On 12/06/2012 12:36 PM, Willem de Bruijn wrote:
> RPS and RFS balance load across cpus with flow affinity. This can
> cause local bottlenecks, where a small number or single large flow
> (DoS) can saturate one CPU while others are idle.
>
> This patch maintains flow affinity in normal conditions, but
> trades it for throughput when a cpu becomes saturated. Then, packets
> destined to that cpu (only) are redirected to the lightest loaded cpu
> in the rxqueue's rps_map. This breaks flow affinity under high load
> for some flows, in favor of processing packets up to the capacity
> of the complete rps_map cpuset in all circumstances.

I thought (one of) the ideas behind RFS at least was to give the CPU 
scheduler control over where network processing took place instead of it 
being dictated solely by the addressing.  I would have expected the CPU 
scheduler to migrate some work off the saturated CPU.  Or will this only 
affect RPS and not RFS?

Allowing individual flows to straddle the CPUs - won't that be somewhat 
like what happens in bonding with mode-rr in the outbound case - packet 
reordering evil?  What kind of workload is this targeting that calls for 
such intra-flow parallelism?

With respect to the examples given, what happens when it is TCP traffic 
rather than UDP?

happy benchmarking,

rick jones

--
To unsubscribe from this list: send the line "unsubscribe netdev" in
the body of a message to majordomo@vger.kernel.org
More majordomo info at  http://vger.kernel.org/majordomo-info.html
Willem de Bruijn - Dec. 6, 2012, 11:04 p.m.
On Thu, Dec 6, 2012 at 5:25 PM, Rick Jones <rick.jones2@hp.com> wrote:
> On 12/06/2012 12:36 PM, Willem de Bruijn wrote:
>>
>> RPS and RFS balance load across cpus with flow affinity. This can
>> cause local bottlenecks, where a small number or single large flow
>> (DoS) can saturate one CPU while others are idle.
>>
>> This patch maintains flow affinity in normal conditions, but
>> trades it for throughput when a cpu becomes saturated. Then, packets
>> destined to that cpu (only) are redirected to the lightest loaded cpu
>> in the rxqueue's rps_map.
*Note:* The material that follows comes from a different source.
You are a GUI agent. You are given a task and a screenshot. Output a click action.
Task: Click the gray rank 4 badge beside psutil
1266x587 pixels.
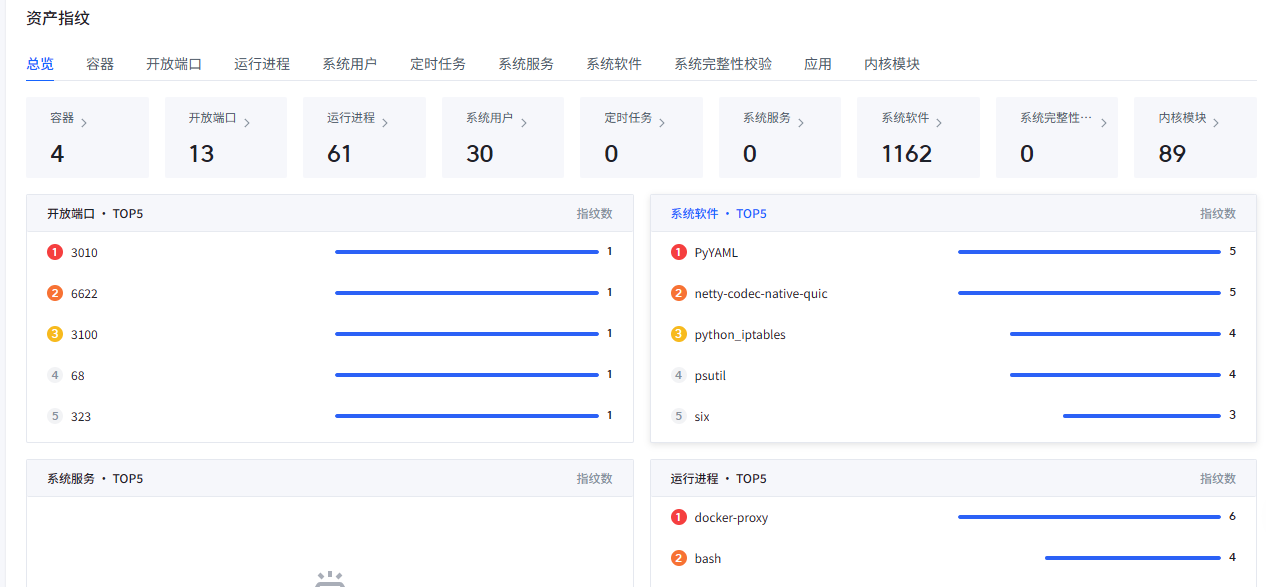tap(678, 375)
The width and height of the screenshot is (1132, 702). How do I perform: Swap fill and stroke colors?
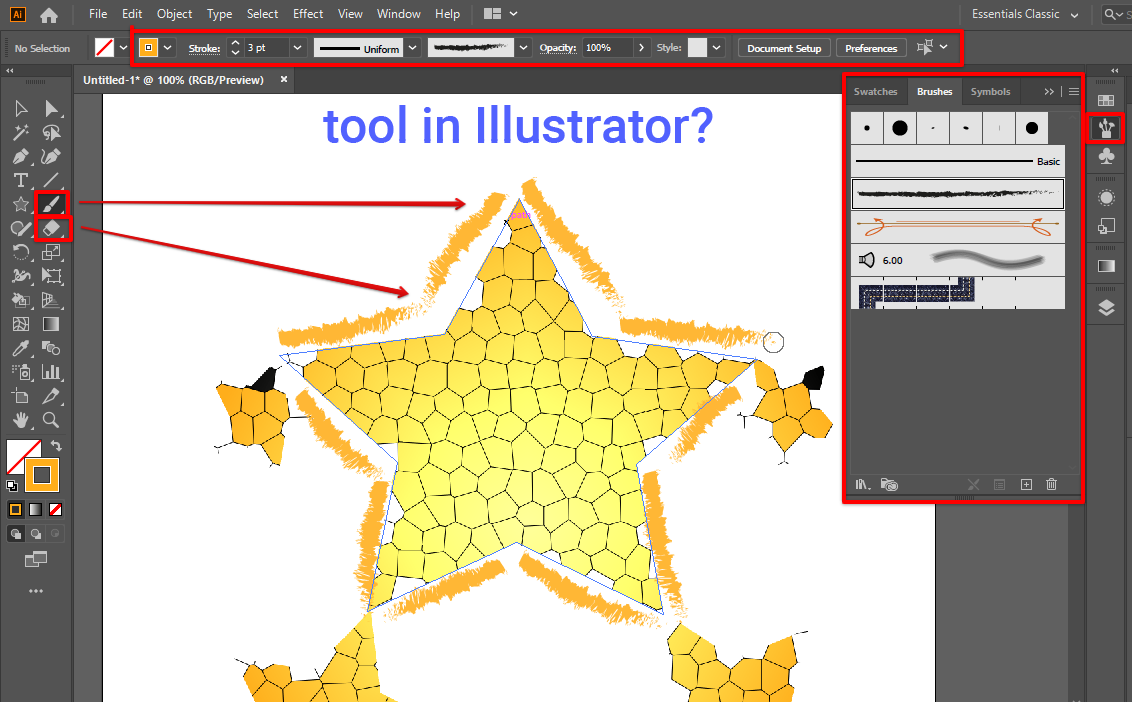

This breaks flow affinity under high load
>> for some flows, in favor of processing packets up to the capacity
>> of the complete rps_map cpuset in all circumstances.
>
>
> I thought (one of) the ideas behind RFS at least was to give the CPU
> scheduler control over where network processing took place instead of it
> being dictated solely by the addressing. I would have expected the CPU
> scheduler to migrate some work off the saturated CPU.  Or will this only
> affect RPS and not RFS?

I wrote it with RPS in mind, indeed. With RFS, for sufficiently
multithreaded applications that are unpinned, the scheduler will
likely spread the threads across as many cpus as possible. In that
case, the mechanism will not kick in, or as quickly. Even with RFS,
pinned threads and single-threaded applications will likely also
benefit during high load from redirecting kernel receive
processing away from the cpu that runs the application thread. I
haven't tested that case independently.

> Allowing individual flows to straddle the CPUs - won't that be somewhat like
> what happens in bonding with mode-rr in the outbound case - packet
> reordering evil?

Yes, that's the main drawback.

> What kind of workload is this targeting that calls for
> such intra-flow parallelism?

Packet processing middeboxes that rather operate in degraded mode
(reordering) than drop packets. Intrusion detection systems and proxies,
for instance. These boxes are actually likely to have RPS enabled and
RFS disabled.

> With respect to the examples given, what happens when it is TCP traffic
> rather than UDP?

That should be identical. RFS is supported for both protocols. In the test, it
is turned off to demonstrate the effect solely with RPS.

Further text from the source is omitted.